▶ _The task_: The count of lines below that include the string "computer" is the whole answer; write it alone.

++++++++++++++++++++

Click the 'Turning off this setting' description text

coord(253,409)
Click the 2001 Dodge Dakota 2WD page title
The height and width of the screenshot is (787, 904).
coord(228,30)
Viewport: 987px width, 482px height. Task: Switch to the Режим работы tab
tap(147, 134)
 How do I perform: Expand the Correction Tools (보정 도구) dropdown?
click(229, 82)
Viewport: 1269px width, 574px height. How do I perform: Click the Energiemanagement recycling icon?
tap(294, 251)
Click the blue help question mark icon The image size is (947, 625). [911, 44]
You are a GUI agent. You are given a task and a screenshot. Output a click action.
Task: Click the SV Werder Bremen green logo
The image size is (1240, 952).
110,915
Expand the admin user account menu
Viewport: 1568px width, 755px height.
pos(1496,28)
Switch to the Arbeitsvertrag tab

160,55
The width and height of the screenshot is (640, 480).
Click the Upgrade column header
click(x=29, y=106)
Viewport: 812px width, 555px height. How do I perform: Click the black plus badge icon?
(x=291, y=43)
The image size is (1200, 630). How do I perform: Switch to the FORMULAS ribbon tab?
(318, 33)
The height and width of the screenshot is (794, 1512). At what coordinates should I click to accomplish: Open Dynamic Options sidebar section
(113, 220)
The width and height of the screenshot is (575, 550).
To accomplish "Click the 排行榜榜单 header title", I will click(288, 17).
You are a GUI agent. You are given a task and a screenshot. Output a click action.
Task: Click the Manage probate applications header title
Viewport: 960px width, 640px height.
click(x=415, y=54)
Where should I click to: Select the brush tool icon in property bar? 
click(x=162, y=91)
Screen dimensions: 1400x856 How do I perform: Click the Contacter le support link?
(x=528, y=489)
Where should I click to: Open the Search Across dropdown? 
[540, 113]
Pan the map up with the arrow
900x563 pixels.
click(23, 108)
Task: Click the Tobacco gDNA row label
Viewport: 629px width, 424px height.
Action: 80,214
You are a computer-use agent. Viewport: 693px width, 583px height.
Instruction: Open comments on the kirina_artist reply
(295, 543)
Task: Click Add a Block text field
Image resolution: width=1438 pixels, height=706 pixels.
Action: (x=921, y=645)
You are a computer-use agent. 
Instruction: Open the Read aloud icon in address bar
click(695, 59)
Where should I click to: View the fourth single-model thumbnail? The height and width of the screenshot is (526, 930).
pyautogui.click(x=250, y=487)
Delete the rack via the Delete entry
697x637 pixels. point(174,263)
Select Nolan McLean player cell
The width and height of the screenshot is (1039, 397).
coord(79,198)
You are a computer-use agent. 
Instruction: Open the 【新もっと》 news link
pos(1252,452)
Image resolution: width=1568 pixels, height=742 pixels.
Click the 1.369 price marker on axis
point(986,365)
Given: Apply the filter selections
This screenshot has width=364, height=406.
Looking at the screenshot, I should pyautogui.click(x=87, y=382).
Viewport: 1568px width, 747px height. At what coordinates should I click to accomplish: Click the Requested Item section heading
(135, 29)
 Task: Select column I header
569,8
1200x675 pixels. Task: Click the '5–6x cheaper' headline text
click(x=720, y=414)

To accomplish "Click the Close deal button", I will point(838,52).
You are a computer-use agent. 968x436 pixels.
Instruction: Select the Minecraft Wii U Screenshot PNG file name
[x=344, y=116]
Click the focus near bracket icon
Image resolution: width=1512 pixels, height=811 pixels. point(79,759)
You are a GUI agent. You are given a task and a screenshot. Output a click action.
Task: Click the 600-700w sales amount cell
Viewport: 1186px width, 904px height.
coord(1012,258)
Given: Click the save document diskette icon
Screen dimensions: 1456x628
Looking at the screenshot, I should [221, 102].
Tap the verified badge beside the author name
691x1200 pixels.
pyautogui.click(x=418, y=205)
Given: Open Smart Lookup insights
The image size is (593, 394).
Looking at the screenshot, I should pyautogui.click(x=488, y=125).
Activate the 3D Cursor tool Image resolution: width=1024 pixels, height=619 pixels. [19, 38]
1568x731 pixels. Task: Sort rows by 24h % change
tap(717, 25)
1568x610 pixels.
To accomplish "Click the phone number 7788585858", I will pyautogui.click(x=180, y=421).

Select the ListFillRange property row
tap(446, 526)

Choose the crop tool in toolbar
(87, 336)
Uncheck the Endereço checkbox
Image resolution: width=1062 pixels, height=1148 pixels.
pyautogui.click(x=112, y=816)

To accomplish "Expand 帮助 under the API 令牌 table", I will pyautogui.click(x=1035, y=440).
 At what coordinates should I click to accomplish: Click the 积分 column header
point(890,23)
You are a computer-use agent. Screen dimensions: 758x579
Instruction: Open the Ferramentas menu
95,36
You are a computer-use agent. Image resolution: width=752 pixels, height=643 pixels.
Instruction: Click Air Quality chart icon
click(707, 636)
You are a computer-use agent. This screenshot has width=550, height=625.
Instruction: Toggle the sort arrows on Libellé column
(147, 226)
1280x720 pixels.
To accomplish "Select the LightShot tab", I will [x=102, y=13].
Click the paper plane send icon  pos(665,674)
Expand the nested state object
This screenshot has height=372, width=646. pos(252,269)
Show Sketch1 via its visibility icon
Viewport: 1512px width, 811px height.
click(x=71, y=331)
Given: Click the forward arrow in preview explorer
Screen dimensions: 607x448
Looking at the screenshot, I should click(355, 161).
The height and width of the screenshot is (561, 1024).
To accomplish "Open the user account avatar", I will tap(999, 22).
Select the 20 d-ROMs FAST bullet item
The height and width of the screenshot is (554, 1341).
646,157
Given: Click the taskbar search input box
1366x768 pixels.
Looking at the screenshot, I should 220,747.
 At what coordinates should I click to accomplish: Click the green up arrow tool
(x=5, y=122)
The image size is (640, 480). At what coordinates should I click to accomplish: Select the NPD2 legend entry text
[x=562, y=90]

++++++++++++++++++++

▶ _Response to the task_: 7